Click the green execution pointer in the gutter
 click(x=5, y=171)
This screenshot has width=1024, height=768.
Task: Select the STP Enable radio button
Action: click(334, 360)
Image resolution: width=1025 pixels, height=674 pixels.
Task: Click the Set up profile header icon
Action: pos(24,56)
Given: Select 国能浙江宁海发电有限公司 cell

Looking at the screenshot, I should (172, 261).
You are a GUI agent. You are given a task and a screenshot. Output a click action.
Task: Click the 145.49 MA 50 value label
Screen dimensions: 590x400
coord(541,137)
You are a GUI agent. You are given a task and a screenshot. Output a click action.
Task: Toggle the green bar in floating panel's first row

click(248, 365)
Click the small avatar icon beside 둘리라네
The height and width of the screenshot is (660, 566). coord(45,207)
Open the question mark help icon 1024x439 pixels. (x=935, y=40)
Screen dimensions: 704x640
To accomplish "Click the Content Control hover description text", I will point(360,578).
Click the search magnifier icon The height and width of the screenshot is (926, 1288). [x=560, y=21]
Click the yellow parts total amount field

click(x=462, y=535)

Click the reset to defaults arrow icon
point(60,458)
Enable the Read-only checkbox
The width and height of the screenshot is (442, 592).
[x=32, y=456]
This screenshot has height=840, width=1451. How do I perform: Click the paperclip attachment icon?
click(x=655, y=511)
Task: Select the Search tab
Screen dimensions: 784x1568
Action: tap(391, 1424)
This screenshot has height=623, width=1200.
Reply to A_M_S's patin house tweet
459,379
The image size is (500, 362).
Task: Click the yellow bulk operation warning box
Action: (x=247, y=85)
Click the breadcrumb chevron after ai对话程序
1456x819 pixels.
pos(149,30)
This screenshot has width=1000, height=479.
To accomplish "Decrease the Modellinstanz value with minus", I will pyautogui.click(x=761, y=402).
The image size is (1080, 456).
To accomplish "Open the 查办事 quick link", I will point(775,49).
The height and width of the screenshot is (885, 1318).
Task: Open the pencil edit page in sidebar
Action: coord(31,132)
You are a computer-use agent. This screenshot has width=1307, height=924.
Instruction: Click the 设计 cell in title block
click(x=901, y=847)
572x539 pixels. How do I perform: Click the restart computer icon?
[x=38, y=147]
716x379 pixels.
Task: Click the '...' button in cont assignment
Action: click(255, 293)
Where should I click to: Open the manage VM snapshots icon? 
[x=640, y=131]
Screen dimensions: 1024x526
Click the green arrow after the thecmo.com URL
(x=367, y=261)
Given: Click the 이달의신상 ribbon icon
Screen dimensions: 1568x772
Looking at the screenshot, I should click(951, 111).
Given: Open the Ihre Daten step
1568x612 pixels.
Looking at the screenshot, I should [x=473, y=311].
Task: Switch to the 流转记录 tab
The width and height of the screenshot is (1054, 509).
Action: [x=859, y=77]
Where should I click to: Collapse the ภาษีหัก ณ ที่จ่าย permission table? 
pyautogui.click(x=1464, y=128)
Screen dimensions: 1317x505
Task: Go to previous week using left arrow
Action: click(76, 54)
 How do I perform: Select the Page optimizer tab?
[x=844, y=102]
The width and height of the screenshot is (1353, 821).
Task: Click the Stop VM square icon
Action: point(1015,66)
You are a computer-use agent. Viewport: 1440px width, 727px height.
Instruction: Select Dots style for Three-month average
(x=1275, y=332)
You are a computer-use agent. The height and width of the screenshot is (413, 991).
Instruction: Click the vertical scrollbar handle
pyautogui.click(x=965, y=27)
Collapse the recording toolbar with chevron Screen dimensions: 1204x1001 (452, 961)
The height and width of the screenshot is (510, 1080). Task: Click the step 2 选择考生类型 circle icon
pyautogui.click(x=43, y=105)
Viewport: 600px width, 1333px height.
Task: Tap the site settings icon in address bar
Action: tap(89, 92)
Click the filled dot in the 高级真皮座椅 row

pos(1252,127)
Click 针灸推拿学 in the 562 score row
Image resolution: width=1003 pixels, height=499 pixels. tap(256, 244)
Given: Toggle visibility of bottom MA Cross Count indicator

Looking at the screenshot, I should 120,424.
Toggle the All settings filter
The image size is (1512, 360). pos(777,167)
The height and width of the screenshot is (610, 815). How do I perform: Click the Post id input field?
◇ ◇ ◇ ◇
STATED EXERCISE: Convert every line of the records above into a Markdown table with the columns "Row" and "Line", skipping blank lines.

ANSWER TO THE EXERCISE:
| Row | Line |
|---|---|
| 1 | Click the green execution pointer in the gutter |
| 2 |  click(x=5, y=171) |
| 3 | This screenshot has width=1024, height=768. |
| 4 | Task: Select the STP Enable radio button |
| 5 | Action: click(334, 360) |
| 6 | Image resolution: width=1025 pixels, height=674 pixels. |
| 7 | Task: Click the Set up profile header icon |
| 8 | Action: pos(24,56) |
| 9 | Given: Select 国能浙江宁海发电有限公司 cell |
| 10 | Looking at the screenshot, I should (172, 261). |
| 11 | You are a GUI agent. You are given a task and a screenshot. Output a click action. |
| 12 | Task: Click the 145.49 MA 50 value label |
| 13 | Screen dimensions: 590x400 |
| 14 | coord(541,137) |
| 15 | You are a GUI agent. You are given a task and a screenshot. Output a click action. |
| 16 | Task: Toggle the green bar in floating panel's first row |
| 17 | click(248, 365) |
| 18 | Click the small avatar icon beside 둘리라네 |
| 19 | The height and width of the screenshot is (660, 566). coord(45,207) |
| 20 | Open the question mark help icon 1024x439 pixels. (x=935, y=40) |
| 21 | Screen dimensions: 704x640 |
| 22 | To accomplish "Click the Content Control hover description text", I will point(360,578). |
| 23 | Click the search magnifier icon The height and width of the screenshot is (926, 1288). [x=560, y=21] |
| 24 | Click the yellow parts total amount field |
| 25 | click(x=462, y=535) |
| 26 | Click the reset to defaults arrow icon |
| 27 | point(60,458) |
| 28 | Enable the Read-only checkbox |
| 29 | The width and height of the screenshot is (442, 592). |
| 30 | [x=32, y=456] |
| 31 | This screenshot has height=840, width=1451. How do I perform: Click the paperclip attachment icon? |
| 32 | click(x=655, y=511) |
| 33 | Task: Select the Search tab |
| 34 | Screen dimensions: 784x1568 |
| 35 | Action: tap(391, 1424) |
| 36 | This screenshot has height=623, width=1200. |
| 37 | Reply to A_M_S's patin house tweet |
| 38 | 459,379 |
| 39 | The image size is (500, 362). |
| 40 | Task: Click the yellow bulk operation warning box |
| 41 | Action: (x=247, y=85) |
| 42 | Click the breadcrumb chevron after ai对话程序 |
| 43 | 1456x819 pixels. |
| 44 | pos(149,30) |
| 45 | This screenshot has width=1000, height=479. |
| 46 | To accomplish "Decrease the Modellinstanz value with minus", I will pyautogui.click(x=761, y=402). |
| 47 | The image size is (1080, 456). |
| 48 | To accomplish "Open the 查办事 quick link", I will point(775,49). |
| 49 | The height and width of the screenshot is (885, 1318). |
| 50 | Task: Open the pencil edit page in sidebar |
| 51 | Action: coord(31,132) |
| 52 | You are a computer-use agent. This screenshot has width=1307, height=924. |
| 53 | Instruction: Click the 设计 cell in title block |
| 54 | click(x=901, y=847) |
| 55 | 572x539 pixels. How do I perform: Click the restart computer icon? |
| 56 | [x=38, y=147] |
| 57 | 716x379 pixels. |
| 58 | Task: Click the '...' button in cont assignment |
| 59 | Action: click(255, 293) |
| 60 | Where should I click to: Open the manage VM snapshots icon?  |
| 61 | [x=640, y=131] |
| 62 | Screen dimensions: 1024x526 |
| 63 | Click the green arrow after the thecmo.com URL |
| 64 | (x=367, y=261) |
| 65 | Given: Click the 이달의신상 ribbon icon |
| 66 | Screen dimensions: 1568x772 |
| 67 | Looking at the screenshot, I should click(951, 111). |
| 68 | Given: Open the Ihre Daten step |
| 69 | 1568x612 pixels. |
| 70 | Looking at the screenshot, I should [x=473, y=311]. |
| 71 | Task: Switch to the 流转记录 tab |
| 72 | The width and height of the screenshot is (1054, 509). |
| 73 | Action: [x=859, y=77] |
| 74 | Where should I click to: Collapse the ภาษีหัก ณ ที่จ่าย permission table?  |
| 75 | pyautogui.click(x=1464, y=128) |
| 76 | Screen dimensions: 1317x505 |
| 77 | Task: Go to previous week using left arrow |
| 78 | Action: click(76, 54) |
| 79 |  How do I perform: Select the Page optimizer tab? |
| 80 | [x=844, y=102] |
| 81 | The width and height of the screenshot is (1353, 821). |
| 82 | Task: Click the Stop VM square icon |
| 83 | Action: point(1015,66) |
| 84 | You are a computer-use agent. Viewport: 1440px width, 727px height. |
| 85 | Instruction: Select Dots style for Three-month average |
| 86 | (x=1275, y=332) |
| 87 | You are a computer-use agent. The height and width of the screenshot is (413, 991). |
| 88 | Instruction: Click the vertical scrollbar handle |
| 89 | pyautogui.click(x=965, y=27) |
| 90 | Collapse the recording toolbar with chevron Screen dimensions: 1204x1001 (452, 961) |
| 91 | The height and width of the screenshot is (510, 1080). Task: Click the step 2 选择考生类型 circle icon |
| 92 | pyautogui.click(x=43, y=105) |
| 93 | Viewport: 600px width, 1333px height. |
| 94 | Task: Tap the site settings icon in address bar |
| 95 | Action: tap(89, 92) |
| 96 | Click the filled dot in the 高级真皮座椅 row |
| 97 | pos(1252,127) |
| 98 | Click 针灸推拿学 in the 562 score row |
| 99 | Image resolution: width=1003 pixels, height=499 pixels. tap(256, 244) |
| 100 | Given: Toggle visibility of bottom MA Cross Count indicator |
| 101 | Looking at the screenshot, I should 120,424. |
| 102 | Toggle the All settings filter |
| 103 | The image size is (1512, 360). pos(777,167) |
| 104 | The height and width of the screenshot is (610, 815). How do I perform: Click the Post id input field? |